由于本项目下游目标检测使用的CenterPoint的Head头。所有这里只讲一下原理部分。具体实战代码请看中篇（CenterPoint）。
PointPillar的主要思想其实已经在上面讲完，为了完成端到端的训练，PointPillar使用了SSD作为Detection Head。SSD是基于Anchor的方法做回归。输出每个Anchor的类别，位置，大小，角度。与SSD类似，这里只采用2D IOU匹配GT和Anchor。目标框的高度不参与匹配，但参与到了回归当中。

关于Anchor：

这里多说一些，点云和图像的Anchor设计机制有些不同。图像是透视结构，物体的大小会随着距离大小很大变化。物体形状在不同角度也会有差别。不同物体类别，大小和长宽比也会不一样。所以需要设计不同大小的Anchor，来识别不同远近，不同类别的目标。
3种不同的长宽比。1:1，2:1，1:2.每个有3个不同的尺度。每个位置有9个anchor，来适应不同类别，不同大小，不同长宽比的物体。
但是点云是俯视图，点云如果采用前视图的方式，Anchor设计与图像比较类似，但是基于俯视图的Anchor设计会有点不同。俯视图，物体大小和长宽比都是不变的，都是对应真是世界坐标系下的大小。
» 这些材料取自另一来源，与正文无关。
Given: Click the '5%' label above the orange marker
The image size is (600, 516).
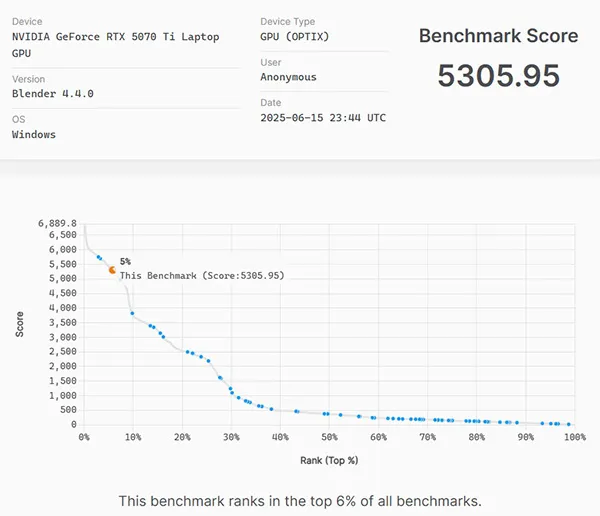Looking at the screenshot, I should 125,261.
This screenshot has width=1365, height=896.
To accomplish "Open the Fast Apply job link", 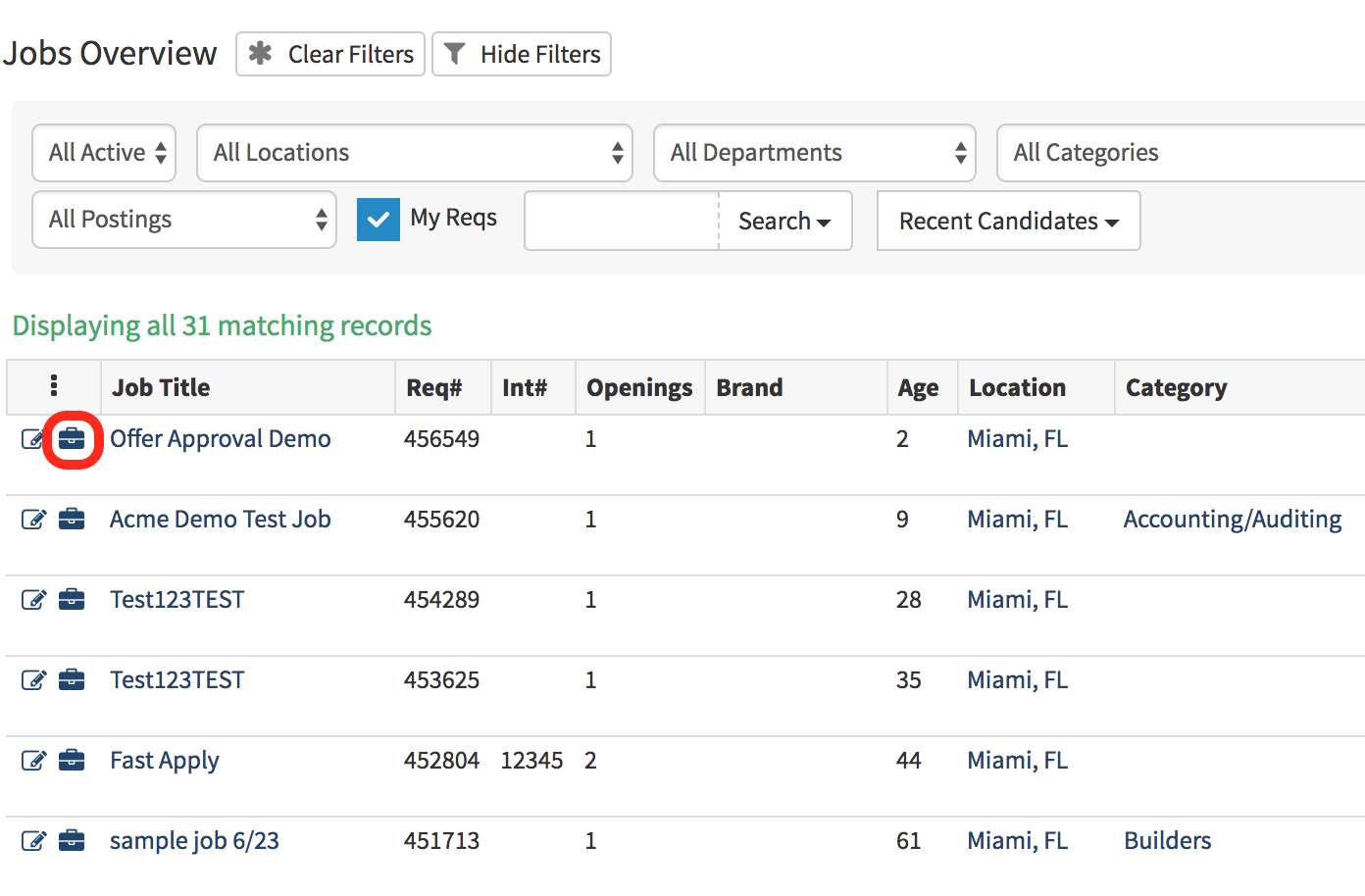I will (x=164, y=760).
同一物体，基本上也不会差别太大。这时候设计Anchor，就是根据不同类别设计。比如车辆的Anchor或者行人的Anchor。一般定义一个0度的Anchor，和一个90度的Anchor。Anchor越多，效果越好，计算量也就越大。Anchor是3D的，有长宽高信息。在与gt匹配时，我们高度信息是忽略的。如果anchor与gt高于IOU，就是positve的anchor，否则就是negative的anchor。
在俯视图下，不同类别，大小差别比较大。这对Anchor的positive和negative差别会很大。所以车辆的IOU的threshold会高一些，行人的threshold会低一些。更容易找到正样本。

损失函数

PointPillar使用了和SECOND一样的损失函数，公式如图4，其中gt表示ground truth，a表示anchor。所以回归的是gt与anchor的差值（residuals）。其中 da为缩放因子，公式图中已给出。另外回归差值（residuals）是7个值的smoothL1的求和。Classification用了Focal Loss。

评价指标

从指标看，PointPillar会比基于Voxel的SECOND好，但是我们实际项目用，还是用了3d 稀疏卷积的SECOND更好一些。另外，nvidia也开源了3d spconv的库，可以进行实时推理。不过我和领导探讨了这个问题，他讲，如果我们说一个行人的话，在激光雷达点云质量有限的情况下，根据经验，还是PointPillar好一些。工程上面的答案，还要去实际操作才有结论。